# Entries provided
◆ ◆ ◆ ◆ ◆ ◆ ◆
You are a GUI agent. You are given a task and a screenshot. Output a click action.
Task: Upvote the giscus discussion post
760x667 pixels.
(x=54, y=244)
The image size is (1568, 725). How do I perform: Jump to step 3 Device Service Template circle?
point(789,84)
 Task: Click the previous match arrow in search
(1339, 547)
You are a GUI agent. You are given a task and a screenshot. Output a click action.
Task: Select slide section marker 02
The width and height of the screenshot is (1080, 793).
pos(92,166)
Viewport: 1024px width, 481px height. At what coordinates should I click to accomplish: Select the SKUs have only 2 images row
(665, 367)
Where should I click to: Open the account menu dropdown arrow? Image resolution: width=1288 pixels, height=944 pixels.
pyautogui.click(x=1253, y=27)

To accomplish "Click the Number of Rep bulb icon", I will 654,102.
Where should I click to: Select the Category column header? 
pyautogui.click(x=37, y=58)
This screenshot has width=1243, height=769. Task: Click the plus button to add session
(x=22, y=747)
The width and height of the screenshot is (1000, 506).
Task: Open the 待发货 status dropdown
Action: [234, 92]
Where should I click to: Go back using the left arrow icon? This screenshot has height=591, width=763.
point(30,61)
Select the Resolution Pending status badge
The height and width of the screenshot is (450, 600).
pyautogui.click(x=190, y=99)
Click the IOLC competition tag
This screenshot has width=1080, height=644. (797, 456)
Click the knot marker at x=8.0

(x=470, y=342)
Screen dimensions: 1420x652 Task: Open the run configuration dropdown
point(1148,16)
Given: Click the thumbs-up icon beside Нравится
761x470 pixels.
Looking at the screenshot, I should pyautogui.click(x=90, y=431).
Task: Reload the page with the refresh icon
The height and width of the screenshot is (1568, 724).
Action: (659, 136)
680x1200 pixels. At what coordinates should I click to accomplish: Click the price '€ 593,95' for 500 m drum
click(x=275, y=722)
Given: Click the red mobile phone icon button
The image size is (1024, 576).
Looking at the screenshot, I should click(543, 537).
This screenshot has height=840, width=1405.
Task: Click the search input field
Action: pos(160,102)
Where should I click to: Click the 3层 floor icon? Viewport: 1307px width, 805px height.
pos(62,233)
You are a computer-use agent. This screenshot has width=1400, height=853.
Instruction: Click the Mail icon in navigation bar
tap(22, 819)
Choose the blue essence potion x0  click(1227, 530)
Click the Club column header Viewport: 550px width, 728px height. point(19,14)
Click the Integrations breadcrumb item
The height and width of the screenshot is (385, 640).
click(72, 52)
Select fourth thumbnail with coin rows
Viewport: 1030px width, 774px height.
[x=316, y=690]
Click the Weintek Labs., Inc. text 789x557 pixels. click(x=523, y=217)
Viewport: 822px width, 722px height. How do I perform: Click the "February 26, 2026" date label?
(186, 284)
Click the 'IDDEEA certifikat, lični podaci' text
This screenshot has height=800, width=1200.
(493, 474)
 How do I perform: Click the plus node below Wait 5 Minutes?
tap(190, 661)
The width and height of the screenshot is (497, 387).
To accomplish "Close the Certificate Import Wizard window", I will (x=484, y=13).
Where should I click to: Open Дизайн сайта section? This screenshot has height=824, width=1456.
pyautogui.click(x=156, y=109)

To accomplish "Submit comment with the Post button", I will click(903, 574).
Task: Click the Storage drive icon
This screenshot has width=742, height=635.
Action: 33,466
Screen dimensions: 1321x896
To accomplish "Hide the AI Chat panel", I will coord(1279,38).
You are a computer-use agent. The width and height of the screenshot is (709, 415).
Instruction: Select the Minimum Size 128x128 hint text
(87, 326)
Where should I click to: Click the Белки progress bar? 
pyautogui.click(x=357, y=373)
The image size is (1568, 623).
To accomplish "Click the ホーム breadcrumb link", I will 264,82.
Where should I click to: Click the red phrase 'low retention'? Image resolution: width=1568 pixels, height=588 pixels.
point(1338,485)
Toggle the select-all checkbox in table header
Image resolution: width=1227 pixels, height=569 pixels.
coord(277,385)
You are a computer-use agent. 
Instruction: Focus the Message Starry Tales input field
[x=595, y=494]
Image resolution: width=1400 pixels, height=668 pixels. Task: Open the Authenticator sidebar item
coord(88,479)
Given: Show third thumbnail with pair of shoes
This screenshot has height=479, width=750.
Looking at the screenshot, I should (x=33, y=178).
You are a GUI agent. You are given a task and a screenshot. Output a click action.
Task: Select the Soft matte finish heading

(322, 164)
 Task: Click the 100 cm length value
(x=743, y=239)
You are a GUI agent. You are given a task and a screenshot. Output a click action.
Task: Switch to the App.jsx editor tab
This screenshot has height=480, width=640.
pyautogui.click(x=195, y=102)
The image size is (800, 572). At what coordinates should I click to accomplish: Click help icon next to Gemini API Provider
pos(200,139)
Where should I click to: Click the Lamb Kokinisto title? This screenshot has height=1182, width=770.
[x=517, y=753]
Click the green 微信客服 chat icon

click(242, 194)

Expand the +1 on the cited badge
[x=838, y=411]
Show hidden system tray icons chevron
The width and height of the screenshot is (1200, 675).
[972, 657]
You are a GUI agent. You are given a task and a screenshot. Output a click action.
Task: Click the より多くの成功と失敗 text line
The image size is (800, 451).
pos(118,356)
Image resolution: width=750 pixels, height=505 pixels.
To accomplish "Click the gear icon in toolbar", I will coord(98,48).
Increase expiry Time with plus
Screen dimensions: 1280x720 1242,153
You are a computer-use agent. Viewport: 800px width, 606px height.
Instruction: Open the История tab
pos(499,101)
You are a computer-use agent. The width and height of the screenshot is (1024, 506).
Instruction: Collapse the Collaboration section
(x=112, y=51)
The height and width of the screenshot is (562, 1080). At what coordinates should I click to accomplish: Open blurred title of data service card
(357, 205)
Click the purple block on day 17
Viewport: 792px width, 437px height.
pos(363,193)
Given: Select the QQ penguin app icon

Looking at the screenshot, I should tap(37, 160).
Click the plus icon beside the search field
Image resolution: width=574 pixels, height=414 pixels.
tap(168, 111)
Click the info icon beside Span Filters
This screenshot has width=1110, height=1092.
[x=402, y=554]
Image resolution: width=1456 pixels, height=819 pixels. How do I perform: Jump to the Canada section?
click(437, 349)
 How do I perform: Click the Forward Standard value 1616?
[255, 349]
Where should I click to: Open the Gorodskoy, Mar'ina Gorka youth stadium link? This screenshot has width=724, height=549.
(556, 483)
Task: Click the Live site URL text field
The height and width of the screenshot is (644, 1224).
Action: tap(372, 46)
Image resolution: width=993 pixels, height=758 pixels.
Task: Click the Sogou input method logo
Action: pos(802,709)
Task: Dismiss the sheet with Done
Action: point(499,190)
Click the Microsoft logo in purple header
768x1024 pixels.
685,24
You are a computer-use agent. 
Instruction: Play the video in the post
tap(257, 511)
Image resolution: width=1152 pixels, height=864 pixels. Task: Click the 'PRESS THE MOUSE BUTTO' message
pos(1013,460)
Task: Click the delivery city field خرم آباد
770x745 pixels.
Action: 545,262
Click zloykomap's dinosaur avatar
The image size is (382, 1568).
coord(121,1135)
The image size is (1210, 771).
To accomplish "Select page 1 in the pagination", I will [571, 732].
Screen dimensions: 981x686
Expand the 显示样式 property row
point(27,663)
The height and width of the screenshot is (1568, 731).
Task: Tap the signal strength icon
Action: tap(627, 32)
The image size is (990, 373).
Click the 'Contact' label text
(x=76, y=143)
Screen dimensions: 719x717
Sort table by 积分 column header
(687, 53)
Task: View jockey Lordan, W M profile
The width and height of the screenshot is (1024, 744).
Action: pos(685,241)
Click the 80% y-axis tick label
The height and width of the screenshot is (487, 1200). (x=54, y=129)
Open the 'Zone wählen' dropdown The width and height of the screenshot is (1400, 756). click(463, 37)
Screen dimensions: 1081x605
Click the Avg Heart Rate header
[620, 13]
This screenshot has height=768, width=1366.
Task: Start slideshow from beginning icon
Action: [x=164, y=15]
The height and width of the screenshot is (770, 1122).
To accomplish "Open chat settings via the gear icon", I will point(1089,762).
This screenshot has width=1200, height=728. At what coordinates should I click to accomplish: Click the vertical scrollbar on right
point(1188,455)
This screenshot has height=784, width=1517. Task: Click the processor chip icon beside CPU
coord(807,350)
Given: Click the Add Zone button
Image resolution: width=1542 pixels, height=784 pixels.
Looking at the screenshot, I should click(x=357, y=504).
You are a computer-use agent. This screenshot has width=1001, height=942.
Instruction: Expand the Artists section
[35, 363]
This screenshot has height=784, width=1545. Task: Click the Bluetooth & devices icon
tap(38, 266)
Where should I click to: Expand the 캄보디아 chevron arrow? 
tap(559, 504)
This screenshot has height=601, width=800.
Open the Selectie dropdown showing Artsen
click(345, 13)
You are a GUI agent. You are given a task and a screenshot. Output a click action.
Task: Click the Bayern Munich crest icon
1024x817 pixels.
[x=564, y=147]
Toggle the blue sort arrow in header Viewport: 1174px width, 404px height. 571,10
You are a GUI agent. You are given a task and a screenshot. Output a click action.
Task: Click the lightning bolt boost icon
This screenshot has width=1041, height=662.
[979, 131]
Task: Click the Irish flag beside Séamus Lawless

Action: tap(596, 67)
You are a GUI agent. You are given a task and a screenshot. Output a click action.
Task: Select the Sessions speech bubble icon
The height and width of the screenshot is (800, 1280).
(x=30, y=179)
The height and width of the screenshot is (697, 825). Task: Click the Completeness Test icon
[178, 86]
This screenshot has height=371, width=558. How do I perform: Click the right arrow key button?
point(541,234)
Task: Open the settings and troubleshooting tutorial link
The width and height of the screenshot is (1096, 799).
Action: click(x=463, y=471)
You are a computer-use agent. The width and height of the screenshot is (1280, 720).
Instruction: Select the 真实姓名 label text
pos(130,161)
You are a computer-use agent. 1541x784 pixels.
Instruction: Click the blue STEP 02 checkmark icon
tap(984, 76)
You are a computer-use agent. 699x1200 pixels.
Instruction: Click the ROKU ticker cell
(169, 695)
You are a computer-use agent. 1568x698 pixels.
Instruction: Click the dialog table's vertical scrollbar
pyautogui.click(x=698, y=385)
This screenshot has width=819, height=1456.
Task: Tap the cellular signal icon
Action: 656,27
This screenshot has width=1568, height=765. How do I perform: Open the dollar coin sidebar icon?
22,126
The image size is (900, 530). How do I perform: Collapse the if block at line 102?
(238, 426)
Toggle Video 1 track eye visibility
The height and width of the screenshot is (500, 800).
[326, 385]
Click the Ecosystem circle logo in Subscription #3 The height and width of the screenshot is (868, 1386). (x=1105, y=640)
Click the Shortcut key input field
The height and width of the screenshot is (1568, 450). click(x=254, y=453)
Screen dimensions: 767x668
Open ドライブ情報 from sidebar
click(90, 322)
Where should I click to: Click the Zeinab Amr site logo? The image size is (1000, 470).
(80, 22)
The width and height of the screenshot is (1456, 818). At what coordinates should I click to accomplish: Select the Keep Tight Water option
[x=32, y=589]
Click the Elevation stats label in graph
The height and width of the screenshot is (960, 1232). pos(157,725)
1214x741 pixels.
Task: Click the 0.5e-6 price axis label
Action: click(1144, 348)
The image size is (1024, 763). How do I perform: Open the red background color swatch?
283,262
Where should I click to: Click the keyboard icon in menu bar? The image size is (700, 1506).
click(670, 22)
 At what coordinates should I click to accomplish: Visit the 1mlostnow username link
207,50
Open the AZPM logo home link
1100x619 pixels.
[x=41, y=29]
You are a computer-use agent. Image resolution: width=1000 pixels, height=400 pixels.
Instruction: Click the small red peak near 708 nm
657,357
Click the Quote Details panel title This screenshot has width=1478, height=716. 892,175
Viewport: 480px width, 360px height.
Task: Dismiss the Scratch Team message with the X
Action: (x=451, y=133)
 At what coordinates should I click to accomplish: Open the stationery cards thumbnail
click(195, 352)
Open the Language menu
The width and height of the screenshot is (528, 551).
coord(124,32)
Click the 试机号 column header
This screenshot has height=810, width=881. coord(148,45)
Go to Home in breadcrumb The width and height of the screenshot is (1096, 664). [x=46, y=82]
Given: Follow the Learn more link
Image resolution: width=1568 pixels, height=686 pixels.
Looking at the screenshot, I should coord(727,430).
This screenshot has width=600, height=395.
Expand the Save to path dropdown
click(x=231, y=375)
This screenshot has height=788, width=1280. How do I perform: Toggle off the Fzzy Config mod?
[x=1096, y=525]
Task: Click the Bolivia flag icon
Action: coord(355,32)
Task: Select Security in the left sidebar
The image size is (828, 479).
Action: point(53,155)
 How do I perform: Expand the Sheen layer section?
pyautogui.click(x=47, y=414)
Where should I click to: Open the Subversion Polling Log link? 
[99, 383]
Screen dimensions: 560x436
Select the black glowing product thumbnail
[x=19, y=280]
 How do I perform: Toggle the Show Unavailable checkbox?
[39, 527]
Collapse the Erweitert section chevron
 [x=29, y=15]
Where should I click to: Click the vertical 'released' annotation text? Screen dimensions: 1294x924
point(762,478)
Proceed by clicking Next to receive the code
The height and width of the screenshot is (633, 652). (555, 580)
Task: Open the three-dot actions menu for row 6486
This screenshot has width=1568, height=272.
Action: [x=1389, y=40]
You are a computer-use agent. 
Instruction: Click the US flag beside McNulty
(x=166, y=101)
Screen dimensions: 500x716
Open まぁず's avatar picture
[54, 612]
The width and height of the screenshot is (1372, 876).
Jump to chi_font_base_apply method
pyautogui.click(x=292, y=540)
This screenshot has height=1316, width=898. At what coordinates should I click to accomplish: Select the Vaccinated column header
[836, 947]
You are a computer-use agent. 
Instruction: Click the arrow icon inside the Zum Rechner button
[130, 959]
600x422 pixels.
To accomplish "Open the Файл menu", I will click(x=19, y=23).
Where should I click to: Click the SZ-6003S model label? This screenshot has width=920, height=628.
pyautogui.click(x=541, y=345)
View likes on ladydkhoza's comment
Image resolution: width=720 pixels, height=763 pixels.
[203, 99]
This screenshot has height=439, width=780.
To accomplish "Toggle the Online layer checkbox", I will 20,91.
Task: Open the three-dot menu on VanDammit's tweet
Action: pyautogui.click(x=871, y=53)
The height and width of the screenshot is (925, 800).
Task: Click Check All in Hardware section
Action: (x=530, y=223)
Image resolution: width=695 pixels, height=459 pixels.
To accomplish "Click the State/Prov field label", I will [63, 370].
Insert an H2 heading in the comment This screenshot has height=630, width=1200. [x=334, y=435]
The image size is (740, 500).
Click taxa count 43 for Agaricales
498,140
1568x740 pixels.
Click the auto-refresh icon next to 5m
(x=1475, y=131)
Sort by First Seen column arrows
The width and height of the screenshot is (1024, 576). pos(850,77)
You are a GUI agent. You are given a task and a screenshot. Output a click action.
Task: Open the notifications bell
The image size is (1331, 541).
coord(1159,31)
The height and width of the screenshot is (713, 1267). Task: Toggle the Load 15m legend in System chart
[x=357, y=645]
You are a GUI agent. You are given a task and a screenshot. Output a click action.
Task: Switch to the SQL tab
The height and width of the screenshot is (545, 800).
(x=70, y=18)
◆ ◆ ◆ ◆ ◆ ◆ ◆
# What is being asked
Return, word for word, the lines of the data above from the line with "Instruction: Click the dialog" through the line with "Open the Language menu", inclusive.

# Written answer
Instruction: Click the dialog table's vertical scrollbar
pyautogui.click(x=698, y=385)
This screenshot has width=819, height=1456.
Task: Tap the cellular signal icon
Action: 656,27
This screenshot has width=1568, height=765. How do I perform: Open the dollar coin sidebar icon?
22,126
The image size is (900, 530). How do I perform: Collapse the if block at line 102?
(238, 426)
Toggle Video 1 track eye visibility
The height and width of the screenshot is (500, 800).
[326, 385]
Click the Ecosystem circle logo in Subscription #3 The height and width of the screenshot is (868, 1386). (x=1105, y=640)
Click the Shortcut key input field
The height and width of the screenshot is (1568, 450). click(x=254, y=453)
Screen dimensions: 767x668
Open ドライブ情報 from sidebar
click(90, 322)
Where should I click to: Click the Zeinab Amr site logo? The image size is (1000, 470).
(80, 22)
The width and height of the screenshot is (1456, 818). At what coordinates should I click to accomplish: Select the Keep Tight Water option
[x=32, y=589]
Click the Elevation stats label in graph
The height and width of the screenshot is (960, 1232). pos(157,725)
1214x741 pixels.
Task: Click the 0.5e-6 price axis label
Action: click(1144, 348)
The image size is (1024, 763). How do I perform: Open the red background color swatch?
283,262
Where should I click to: Click the keyboard icon in menu bar? The image size is (700, 1506).
click(670, 22)
 At what coordinates should I click to accomplish: Visit the 1mlostnow username link
207,50
Open the AZPM logo home link
1100x619 pixels.
[x=41, y=29]
You are a computer-use agent. Image resolution: width=1000 pixels, height=400 pixels.
Instruction: Click the small red peak near 708 nm
657,357
Click the Quote Details panel title This screenshot has width=1478, height=716. 892,175
Viewport: 480px width, 360px height.
Task: Dismiss the Scratch Team message with the X
Action: (x=451, y=133)
 At what coordinates should I click to accomplish: Open the stationery cards thumbnail
click(195, 352)
Open the Language menu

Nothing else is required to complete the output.